Experiment 2: Is the jackpot valuation correlated to the participant volume?
Lottery.com wanted to discover what jackpot level would increase the player volume. This was in an effort to help the operations team solve staffing inefficiencies and ensure that they were properly prepared for the jackpot from an operational standpoint.
The original idea was that the jackpot value drove participation, and that there was some “magic” number that customers thought was more significant. The team had previously tried to use predictive analytics, which unfortunately didn’t work. Ironically, they found the results to be extremely unpredictable because they didn’t see the spikes when they expected to.
The team knew there must be another event that was correlated with the spikes in participants.They noticed that the media was starting to cover the jackpots in news stories, which inspired a new hypothesis. Travis’ team decided to assess past jackpots with high volumes and find out when the first few articles began to disseminate around them.
The team found that the media was in fact the causal factor in increased volume.The media attention to the lottery was variable based on the other items in the news cycle. If it was a slow news day, they would report on the growing jackpot. When the mass media began to report on the high jackpot, Lottery.com saw a corresponding lift in sales.
Predicting the unpredictable
It was not as easy to apply these findings because the team was looking for a specific quantitative indicator of the volume spike to determine what operational changes needed to be made. As a solution, the team built a protocol to recognize when their news coverage was ramping up through volume on Google Alerts etc. and based on that, they were able to operationalize accordingly.
Experiment 3: What’s your favorite (CTA) color?
After the company’s rebrand from Autolotto to Lottery.com, most of the branded items in the app were red, including buttons. This goes against some generally accepted conversion best practices for CTAs. While this switch was important to the company’s rebranding efforts, the growth team wanted to see if re-changing the color of these branded CTAs would help them stand out by being more eye-catching and catering to emotional association and natural CTA instincts.
Using Taplytics, Lottery.com ran a multivariate test on one of the main CTA elements with several colors and shapes. They found that, overall, the branded red button was underperforming in comparison to other colors. Throughout this series of experiments, the lift in CTA taps ranged from 25-60%. Green was the highest performing color, so now most of the primary CTAs in the app are green.
“We were able to see what users were most responsive to, and what they most associate with a button based on experiences with other products versus their prior experience with our products. With Taplytics, we were able to streamline our experience with what users have been conditioned to respond to.”

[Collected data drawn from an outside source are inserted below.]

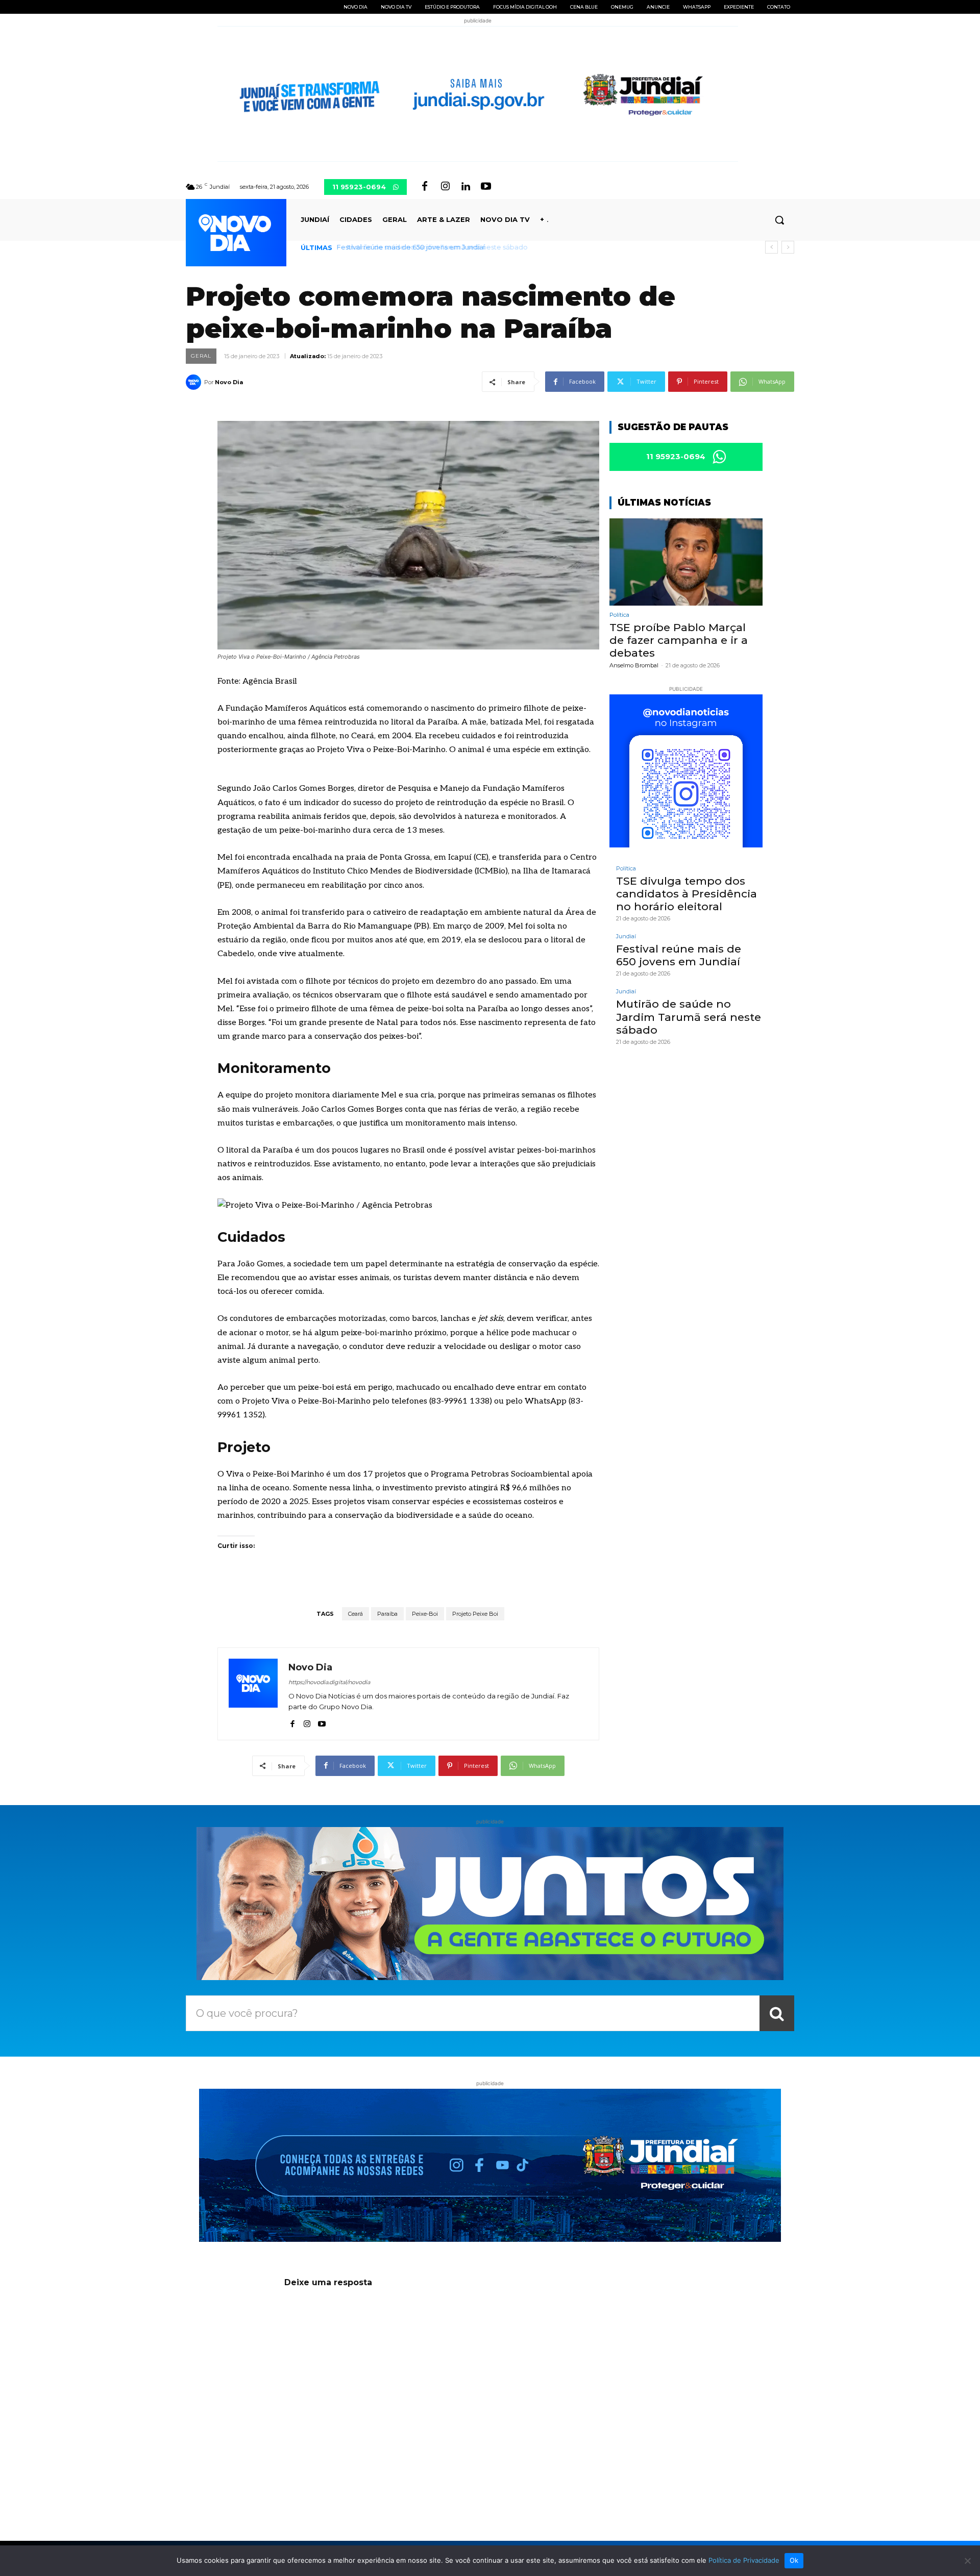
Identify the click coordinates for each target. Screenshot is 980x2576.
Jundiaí (626, 936)
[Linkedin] (465, 186)
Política (619, 615)
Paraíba (387, 1613)
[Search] (777, 2013)
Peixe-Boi (425, 1613)
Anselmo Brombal (633, 665)
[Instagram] (445, 186)
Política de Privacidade (743, 2560)
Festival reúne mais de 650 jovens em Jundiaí (678, 955)
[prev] (771, 247)
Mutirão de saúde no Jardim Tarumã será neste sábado (430, 247)
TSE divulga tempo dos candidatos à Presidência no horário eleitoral (686, 893)
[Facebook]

Benefits of a high tempo testing environment
Each of these experiments targeted a different part of Lottery.com’s business and ability to grow. Companies who adopt an experimentation culture are more able to create both internal efficiencies as well as superior customer experiences. They are able to:
- Understand customer needs as they evolve and adjust accordingly
- Keep their entire team invested, motivated, and knowledgeable at all times
- Eliminate top-down thinking and decision making
- Keep up with a fast paced industry
“Our technology has to develop at a very fast pace to keep up with the rapid shift in organizational strategy, based on huge opportunities that come our way from national governments. Without tools that support this speed, it becomes difficult for us to offer the players any meaningful solutions.”
Thank you to Travis Steffen for sharing insights to his team’s success!
Travis Steffen is the Head of Growth at Lottery.com. As a growth engineer and data scientist, Steffen is of the mind that growth comes not from tactics or “hacking”, but from process and a sound, well-documented scientific workflow.